▶ [RECORDS TO PROCESS]:
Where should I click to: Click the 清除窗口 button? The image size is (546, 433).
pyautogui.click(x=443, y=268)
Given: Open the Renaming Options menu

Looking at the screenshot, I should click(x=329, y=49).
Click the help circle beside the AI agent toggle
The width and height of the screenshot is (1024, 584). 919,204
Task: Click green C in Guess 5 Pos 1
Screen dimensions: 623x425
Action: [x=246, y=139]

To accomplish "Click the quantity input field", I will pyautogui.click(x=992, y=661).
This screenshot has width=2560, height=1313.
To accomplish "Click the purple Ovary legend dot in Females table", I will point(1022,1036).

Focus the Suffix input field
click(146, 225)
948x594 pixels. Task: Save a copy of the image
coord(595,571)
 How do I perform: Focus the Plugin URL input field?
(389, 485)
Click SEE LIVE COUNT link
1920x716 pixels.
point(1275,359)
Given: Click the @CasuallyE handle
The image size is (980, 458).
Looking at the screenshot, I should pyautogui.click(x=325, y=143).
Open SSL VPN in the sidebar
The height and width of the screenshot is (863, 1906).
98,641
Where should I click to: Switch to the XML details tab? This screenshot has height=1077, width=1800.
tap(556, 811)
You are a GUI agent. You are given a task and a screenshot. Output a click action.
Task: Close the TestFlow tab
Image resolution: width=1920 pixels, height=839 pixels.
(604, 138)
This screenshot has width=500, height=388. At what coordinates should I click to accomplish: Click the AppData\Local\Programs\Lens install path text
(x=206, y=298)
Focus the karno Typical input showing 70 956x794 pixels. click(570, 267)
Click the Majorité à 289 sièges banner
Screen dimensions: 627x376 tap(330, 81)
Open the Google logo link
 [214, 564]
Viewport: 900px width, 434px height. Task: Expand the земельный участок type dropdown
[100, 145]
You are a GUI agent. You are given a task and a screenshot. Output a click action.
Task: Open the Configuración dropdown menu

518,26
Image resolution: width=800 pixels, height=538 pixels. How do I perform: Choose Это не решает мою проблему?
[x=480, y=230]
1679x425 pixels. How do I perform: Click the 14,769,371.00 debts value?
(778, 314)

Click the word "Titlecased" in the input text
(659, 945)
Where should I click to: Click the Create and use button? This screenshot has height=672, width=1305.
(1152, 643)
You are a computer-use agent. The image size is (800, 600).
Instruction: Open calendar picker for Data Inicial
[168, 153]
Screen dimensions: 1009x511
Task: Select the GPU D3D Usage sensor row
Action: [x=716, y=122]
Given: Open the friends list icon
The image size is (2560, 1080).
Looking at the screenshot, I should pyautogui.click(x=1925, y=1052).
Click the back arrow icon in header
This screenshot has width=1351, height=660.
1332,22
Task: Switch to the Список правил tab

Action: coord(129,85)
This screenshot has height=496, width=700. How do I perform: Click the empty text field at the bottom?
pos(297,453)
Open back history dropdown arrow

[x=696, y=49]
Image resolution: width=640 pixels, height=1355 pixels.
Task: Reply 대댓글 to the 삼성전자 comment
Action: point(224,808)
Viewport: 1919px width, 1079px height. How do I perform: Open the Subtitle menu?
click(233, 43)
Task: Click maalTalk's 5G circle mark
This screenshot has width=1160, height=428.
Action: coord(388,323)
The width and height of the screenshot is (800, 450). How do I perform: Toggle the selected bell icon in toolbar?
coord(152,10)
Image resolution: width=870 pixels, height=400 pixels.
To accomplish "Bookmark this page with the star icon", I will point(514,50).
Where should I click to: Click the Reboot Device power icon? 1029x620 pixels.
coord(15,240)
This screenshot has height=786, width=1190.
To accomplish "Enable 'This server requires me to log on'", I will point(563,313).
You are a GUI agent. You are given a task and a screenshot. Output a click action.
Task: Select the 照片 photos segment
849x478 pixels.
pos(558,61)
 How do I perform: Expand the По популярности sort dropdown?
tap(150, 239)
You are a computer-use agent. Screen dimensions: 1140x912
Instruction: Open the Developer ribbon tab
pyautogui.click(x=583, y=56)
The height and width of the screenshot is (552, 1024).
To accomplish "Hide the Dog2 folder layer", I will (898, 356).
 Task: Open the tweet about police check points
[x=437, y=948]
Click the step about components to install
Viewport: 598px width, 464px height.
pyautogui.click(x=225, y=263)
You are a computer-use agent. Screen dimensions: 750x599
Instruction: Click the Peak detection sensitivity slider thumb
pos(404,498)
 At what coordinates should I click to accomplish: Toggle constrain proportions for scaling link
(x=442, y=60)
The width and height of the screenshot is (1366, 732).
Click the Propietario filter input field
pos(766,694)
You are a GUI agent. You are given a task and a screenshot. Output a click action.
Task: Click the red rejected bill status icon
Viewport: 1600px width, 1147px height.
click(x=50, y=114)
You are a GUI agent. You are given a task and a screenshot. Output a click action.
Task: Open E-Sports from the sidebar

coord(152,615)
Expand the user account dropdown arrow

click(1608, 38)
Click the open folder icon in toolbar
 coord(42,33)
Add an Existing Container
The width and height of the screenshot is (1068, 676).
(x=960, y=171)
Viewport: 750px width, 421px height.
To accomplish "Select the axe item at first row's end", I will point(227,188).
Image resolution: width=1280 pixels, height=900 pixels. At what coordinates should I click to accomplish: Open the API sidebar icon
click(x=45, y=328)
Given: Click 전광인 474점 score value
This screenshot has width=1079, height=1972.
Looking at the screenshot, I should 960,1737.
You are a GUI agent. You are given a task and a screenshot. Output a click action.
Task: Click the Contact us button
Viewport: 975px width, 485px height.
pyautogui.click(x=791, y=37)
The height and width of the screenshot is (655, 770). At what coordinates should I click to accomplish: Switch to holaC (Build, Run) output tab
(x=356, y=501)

▶ [WORK ORDER]: A complete answer gives every line of the data that includes "computer".

▶ [SOLUTION TO THIS TASK]:
You are a computer-use agent. The image size is (800, 600).
You are a computer-use agent. Screen dimensions: 1140x912
You are a computer-use agent. Screen dimensions: 750x599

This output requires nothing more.